Alexis Chailloux, responsable digital à Greenpeace: « le but n’est pas forcément de faire changer d’avis ou de vote. Mais de dire aux hommes politiques écoutez-nous, car sur le terrain nous sommes confrontés tous les jours aux problèmes, aux difficultés, aux questions, et nous avons pratiquement toujours des solutions qui fonctionnent ».
Dans la salle, on s’installe, on branche les ordinateurs, on publie ses premiers tweets. Le hashtag du soir: #AlterQG. A associer au « mot-dièse » officiel #LeGrandDebat, ou #DébatTF1, ou encore #Présidentielle2017 de sorte que les messages du Tank puissent s’immiscer, résonner, rayonner, et se diffuser par capillarité. Chacun compte aussi sur la mobilisation de son réseau pour donner de l’écho à ses posts. « Il faut mutualiser nos forces », résume Alexis Chailloux. C’est que les candidats disposent désormais d’équipes musclées et qui savent y faire en matière de diffusion virale.

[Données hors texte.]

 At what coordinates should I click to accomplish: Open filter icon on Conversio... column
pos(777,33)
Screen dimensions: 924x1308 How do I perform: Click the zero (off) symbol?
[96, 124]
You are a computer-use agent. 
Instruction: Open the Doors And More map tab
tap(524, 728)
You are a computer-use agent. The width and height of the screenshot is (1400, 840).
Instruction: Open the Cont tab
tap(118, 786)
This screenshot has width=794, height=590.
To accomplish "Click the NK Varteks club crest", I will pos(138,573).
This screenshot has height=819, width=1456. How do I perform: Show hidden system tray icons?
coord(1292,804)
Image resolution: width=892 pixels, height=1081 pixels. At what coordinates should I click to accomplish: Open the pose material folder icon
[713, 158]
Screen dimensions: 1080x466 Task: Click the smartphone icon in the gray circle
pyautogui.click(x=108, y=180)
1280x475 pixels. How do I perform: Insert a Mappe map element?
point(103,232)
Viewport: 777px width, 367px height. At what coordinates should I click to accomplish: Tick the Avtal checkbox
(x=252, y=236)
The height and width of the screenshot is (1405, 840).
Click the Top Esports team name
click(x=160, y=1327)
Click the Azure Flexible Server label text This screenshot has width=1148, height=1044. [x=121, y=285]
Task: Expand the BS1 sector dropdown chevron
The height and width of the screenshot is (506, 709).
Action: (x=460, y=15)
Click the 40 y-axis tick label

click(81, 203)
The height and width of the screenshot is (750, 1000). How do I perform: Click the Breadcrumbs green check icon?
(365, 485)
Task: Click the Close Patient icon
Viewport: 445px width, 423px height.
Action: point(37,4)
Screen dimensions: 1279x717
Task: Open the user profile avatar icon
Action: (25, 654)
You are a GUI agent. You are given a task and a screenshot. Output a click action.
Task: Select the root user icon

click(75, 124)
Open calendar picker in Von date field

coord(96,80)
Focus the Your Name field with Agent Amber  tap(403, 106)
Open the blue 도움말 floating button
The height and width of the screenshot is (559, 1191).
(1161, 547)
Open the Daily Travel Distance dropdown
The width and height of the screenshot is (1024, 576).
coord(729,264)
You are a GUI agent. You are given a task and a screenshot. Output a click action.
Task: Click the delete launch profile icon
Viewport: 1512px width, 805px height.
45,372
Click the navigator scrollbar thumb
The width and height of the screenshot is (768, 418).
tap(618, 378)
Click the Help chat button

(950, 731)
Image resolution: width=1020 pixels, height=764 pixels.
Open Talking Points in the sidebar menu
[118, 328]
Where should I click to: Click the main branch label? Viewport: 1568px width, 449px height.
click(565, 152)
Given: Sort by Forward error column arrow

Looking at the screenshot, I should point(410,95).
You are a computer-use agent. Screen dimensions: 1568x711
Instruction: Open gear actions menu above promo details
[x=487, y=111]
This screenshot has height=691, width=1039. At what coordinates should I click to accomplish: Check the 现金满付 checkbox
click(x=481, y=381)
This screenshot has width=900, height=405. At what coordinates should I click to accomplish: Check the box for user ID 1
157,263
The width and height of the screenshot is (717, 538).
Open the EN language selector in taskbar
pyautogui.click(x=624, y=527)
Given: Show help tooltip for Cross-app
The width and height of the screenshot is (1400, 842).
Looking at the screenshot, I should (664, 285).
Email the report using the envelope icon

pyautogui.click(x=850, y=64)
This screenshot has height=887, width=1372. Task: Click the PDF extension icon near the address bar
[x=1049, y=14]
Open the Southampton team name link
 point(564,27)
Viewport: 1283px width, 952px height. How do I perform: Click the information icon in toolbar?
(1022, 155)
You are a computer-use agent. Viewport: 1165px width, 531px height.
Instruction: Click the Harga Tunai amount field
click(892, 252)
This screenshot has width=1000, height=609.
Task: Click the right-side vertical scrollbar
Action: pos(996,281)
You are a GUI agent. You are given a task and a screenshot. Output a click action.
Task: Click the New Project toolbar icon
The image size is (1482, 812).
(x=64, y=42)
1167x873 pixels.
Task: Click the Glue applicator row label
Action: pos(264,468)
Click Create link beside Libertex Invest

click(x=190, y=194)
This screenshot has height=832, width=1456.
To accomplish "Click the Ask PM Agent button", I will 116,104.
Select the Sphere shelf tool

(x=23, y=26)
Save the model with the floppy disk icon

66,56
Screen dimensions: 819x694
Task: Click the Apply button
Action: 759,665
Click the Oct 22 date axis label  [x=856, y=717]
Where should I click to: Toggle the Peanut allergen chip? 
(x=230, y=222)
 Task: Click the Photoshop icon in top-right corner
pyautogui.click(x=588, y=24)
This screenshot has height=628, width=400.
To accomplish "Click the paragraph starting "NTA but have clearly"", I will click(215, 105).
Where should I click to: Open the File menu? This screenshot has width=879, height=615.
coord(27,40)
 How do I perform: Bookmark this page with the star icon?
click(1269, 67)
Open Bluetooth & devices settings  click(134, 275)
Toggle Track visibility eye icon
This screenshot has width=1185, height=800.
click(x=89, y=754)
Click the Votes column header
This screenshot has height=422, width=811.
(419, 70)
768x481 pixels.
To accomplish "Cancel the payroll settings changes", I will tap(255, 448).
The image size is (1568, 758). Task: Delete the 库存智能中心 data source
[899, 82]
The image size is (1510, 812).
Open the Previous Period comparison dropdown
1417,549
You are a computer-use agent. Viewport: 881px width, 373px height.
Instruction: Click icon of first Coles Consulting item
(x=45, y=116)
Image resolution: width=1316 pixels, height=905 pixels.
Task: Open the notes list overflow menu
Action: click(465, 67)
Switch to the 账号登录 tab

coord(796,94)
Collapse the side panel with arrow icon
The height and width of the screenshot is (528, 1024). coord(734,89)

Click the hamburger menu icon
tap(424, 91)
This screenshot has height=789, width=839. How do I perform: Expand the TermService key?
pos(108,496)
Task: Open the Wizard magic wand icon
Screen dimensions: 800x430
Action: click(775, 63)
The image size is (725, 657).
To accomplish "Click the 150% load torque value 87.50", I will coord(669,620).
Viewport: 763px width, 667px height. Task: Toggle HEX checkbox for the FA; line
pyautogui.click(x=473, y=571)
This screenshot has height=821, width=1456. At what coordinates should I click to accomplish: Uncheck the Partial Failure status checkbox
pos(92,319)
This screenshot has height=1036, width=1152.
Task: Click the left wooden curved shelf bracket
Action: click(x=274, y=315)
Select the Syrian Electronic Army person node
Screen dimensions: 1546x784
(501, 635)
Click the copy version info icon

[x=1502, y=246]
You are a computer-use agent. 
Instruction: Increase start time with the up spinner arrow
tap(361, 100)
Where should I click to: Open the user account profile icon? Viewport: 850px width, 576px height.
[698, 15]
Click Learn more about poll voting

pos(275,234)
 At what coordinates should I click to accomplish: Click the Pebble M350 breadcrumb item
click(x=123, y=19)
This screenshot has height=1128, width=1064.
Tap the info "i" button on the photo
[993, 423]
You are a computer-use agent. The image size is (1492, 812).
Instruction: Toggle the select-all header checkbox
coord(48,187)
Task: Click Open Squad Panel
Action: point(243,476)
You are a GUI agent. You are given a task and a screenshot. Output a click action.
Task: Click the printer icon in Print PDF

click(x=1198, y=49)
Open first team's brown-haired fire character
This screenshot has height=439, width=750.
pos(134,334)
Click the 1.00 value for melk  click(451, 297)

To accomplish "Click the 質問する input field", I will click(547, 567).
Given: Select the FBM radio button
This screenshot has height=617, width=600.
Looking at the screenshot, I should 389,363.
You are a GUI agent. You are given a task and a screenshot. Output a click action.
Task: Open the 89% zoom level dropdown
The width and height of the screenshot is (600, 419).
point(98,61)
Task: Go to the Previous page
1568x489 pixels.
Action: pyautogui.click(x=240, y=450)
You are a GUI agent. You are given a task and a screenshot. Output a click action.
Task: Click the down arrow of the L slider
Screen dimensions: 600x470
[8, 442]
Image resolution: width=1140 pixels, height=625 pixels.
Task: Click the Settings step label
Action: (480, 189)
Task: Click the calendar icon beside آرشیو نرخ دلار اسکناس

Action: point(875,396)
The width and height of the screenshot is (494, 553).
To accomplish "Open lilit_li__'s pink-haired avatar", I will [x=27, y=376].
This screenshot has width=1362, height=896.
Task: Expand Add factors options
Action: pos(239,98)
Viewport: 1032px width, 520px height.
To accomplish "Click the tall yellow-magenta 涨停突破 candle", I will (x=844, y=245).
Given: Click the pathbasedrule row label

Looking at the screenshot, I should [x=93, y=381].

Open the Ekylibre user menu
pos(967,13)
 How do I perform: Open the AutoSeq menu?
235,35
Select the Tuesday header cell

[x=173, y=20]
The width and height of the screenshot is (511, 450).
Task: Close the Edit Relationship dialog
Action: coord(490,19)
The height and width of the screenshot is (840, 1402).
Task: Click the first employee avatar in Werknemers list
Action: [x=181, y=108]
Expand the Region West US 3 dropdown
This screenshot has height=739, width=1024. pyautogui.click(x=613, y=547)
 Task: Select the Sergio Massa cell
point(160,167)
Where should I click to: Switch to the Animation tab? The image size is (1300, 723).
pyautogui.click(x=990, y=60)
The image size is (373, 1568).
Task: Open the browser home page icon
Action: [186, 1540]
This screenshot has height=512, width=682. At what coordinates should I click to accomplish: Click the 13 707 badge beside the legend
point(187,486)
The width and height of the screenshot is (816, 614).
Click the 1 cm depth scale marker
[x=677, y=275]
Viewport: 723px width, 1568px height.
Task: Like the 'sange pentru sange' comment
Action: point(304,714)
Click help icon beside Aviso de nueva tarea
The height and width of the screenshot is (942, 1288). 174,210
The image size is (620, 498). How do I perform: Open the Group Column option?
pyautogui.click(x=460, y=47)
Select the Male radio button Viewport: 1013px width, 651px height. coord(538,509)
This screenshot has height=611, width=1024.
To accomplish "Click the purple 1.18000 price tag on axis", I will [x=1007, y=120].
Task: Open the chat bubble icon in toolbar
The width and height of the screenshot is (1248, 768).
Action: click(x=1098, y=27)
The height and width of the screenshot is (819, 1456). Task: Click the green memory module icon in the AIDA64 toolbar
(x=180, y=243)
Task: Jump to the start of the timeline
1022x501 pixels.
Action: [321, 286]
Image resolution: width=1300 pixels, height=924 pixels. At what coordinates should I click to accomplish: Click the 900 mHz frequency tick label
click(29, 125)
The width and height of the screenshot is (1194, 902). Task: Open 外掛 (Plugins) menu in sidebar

La #transitionEcologique et écologique peut créer des centaines de milliers d’emplois dans les #ENR, l’#agroécologie #LeGrandDebat #AlterQG pic.twitter.com/9YS6e6hxP7
— Réseau Action Climat (@RACFrance) 20 mars 2017
Il est 21 heures, le débat peut commencer. Rue des Taillandiers, la parole et le geste se mélangent rapidement aux courts messages digitaux. On pouffe doucement, quand Emmanuel Macron, crispé « comme s’il passait un entretien d’embauche » semble d’accord avec tout et tout le monde. On applaudit à l’évocation de la migration climatique évoquée par Benoit Hamon, on se fâche franchement et on siffle au glissement thématique qui fait passer de la délinquance à l’immigration, de l’immigration à la sécurité, puis à la laïcité et au terrorisme. Sur le réseau, le Collectif Roosevelt tente essentiellement de rectifier les chiffres et les informations fantaisistes qui servent pourtant de levier à la démonstration des candidats.
Ainsi, rappelle le collectif, « contrairement aux idées reçues, ce sont les Allemands qui ont passé le moins de temps au travail en 2015 selon l’OCDE ».
Au détour de chaque phrase, chaque intervention, les ONG de la rue des Taillandiers guettent le mot clef, traquent le verbe qui annoncerait l’arrivée du sujet au centre du débat.
En vain. « L’écologie a été moins évoquée ce soir que durant la primaire de la Droite », remarque un participant. « Nous on en parlera et on continuera d’en parler », ajoute un autre « twittos » du soir.Le débat a débordé mais qu’importe: rendez-vous est déjà pris pour le prochain. Où une fois encore la société civile aura son mot à dire, au moins sur les réseaux sociaux.
#LeGrandDebat On espère que l'urgence écologique aura 1 bonne place ds les débats. Pr réviser qui dit quoi #AlterQG https://t.co/rRXH4e9NuM
— Greenpeace France (@greenpeacefr) 20 mars 2017
(1) Sherpa, Fondation Nicolas Hulot, Collectif Roosevelt, Zero Waste France, Action contre la Faim, CCFD-Terre Solidaire, Médecins du Monde, ATD Quart-Monde, WWF, Médecins sans Frontières, UNICEF France, Greenpeace France, Oxfam, Emmaüs France, Association nationale de prévention en alcoologie et addictologie – ANPA, Revue Partagée MNCP, REFEED, Institut de l’Entreprise, Transparency International, le Tank, Réseau Action Climat, FIDH, Fédération française des Usagers de Bicyclette.